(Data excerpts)
>>

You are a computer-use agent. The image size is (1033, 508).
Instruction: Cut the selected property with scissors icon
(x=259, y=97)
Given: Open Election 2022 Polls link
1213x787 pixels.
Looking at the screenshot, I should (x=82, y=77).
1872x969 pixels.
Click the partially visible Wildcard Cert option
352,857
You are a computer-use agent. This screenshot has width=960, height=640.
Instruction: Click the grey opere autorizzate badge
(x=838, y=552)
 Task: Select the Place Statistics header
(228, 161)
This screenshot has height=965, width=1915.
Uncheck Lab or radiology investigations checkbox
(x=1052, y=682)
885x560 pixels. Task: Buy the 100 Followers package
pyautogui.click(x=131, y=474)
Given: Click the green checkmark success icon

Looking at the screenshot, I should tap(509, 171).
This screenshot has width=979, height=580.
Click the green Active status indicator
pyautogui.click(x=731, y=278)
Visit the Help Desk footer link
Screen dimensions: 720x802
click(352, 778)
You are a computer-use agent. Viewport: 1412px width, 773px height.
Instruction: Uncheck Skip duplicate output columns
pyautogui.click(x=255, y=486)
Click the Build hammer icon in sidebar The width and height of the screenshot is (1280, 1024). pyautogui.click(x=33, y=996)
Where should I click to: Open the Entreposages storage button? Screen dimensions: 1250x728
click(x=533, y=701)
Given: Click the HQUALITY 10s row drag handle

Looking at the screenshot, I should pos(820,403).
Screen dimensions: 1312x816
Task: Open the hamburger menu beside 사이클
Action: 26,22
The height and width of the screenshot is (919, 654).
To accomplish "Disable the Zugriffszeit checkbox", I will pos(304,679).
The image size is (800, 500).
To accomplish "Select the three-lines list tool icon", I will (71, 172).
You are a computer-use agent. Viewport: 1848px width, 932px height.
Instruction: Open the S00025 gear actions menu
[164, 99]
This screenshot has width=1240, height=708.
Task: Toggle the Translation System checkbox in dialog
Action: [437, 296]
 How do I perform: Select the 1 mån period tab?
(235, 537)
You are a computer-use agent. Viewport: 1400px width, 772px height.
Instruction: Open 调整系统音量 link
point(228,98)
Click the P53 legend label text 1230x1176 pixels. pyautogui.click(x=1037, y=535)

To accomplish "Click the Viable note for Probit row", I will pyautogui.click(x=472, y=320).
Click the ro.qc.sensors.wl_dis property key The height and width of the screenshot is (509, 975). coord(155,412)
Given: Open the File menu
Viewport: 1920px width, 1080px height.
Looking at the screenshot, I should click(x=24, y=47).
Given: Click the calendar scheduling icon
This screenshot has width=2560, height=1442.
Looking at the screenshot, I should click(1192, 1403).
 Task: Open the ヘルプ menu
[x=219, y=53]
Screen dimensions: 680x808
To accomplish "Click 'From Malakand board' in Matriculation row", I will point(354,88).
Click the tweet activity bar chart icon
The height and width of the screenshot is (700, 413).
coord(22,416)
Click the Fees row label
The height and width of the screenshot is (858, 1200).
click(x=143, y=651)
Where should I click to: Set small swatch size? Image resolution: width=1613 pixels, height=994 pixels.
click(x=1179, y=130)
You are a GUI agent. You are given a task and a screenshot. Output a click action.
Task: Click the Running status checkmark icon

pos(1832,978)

<<

Exercise brief
Word for word, write out all of the data above.

Task solution
You are a computer-use agent. The image size is (1033, 508).
Instruction: Cut the selected property with scissors icon
(x=259, y=97)
Given: Open Election 2022 Polls link
1213x787 pixels.
Looking at the screenshot, I should (x=82, y=77).
1872x969 pixels.
Click the partially visible Wildcard Cert option
352,857
You are a computer-use agent. This screenshot has width=960, height=640.
Instruction: Click the grey opere autorizzate badge
(x=838, y=552)
 Task: Select the Place Statistics header
(228, 161)
This screenshot has height=965, width=1915.
Uncheck Lab or radiology investigations checkbox
(x=1052, y=682)
885x560 pixels. Task: Buy the 100 Followers package
pyautogui.click(x=131, y=474)
Given: Click the green checkmark success icon

Looking at the screenshot, I should tap(509, 171).
This screenshot has width=979, height=580.
Click the green Active status indicator
pyautogui.click(x=731, y=278)
Visit the Help Desk footer link
Screen dimensions: 720x802
click(352, 778)
You are a computer-use agent. Viewport: 1412px width, 773px height.
Instruction: Uncheck Skip duplicate output columns
pyautogui.click(x=255, y=486)
Click the Build hammer icon in sidebar The width and height of the screenshot is (1280, 1024). pyautogui.click(x=33, y=996)
Where should I click to: Open the Entreposages storage button? Screen dimensions: 1250x728
click(x=533, y=701)
Given: Click the HQUALITY 10s row drag handle

Looking at the screenshot, I should pos(820,403).
Screen dimensions: 1312x816
Task: Open the hamburger menu beside 사이클
Action: 26,22
The height and width of the screenshot is (919, 654).
To accomplish "Disable the Zugriffszeit checkbox", I will pos(304,679).
The image size is (800, 500).
To accomplish "Select the three-lines list tool icon", I will (71, 172).
You are a computer-use agent. Viewport: 1848px width, 932px height.
Instruction: Open the S00025 gear actions menu
[164, 99]
This screenshot has width=1240, height=708.
Task: Toggle the Translation System checkbox in dialog
Action: [437, 296]
 How do I perform: Select the 1 mån period tab?
(235, 537)
You are a computer-use agent. Viewport: 1400px width, 772px height.
Instruction: Open 调整系统音量 link
point(228,98)
Click the P53 legend label text 1230x1176 pixels. pyautogui.click(x=1037, y=535)

To accomplish "Click the Viable note for Probit row", I will pyautogui.click(x=472, y=320).
Click the ro.qc.sensors.wl_dis property key The height and width of the screenshot is (509, 975). coord(155,412)
Given: Open the File menu
Viewport: 1920px width, 1080px height.
Looking at the screenshot, I should click(x=24, y=47).
Given: Click the calendar scheduling icon
This screenshot has width=2560, height=1442.
Looking at the screenshot, I should click(1192, 1403).
 Task: Open the ヘルプ menu
[x=219, y=53]
Screen dimensions: 680x808
To accomplish "Click 'From Malakand board' in Matriculation row", I will point(354,88).
Click the tweet activity bar chart icon
The height and width of the screenshot is (700, 413).
coord(22,416)
Click the Fees row label
The height and width of the screenshot is (858, 1200).
click(x=143, y=651)
Where should I click to: Set small swatch size? Image resolution: width=1613 pixels, height=994 pixels.
click(x=1179, y=130)
You are a GUI agent. You are given a task and a screenshot. Output a click action.
Task: Click the Running status checkmark icon

pos(1832,978)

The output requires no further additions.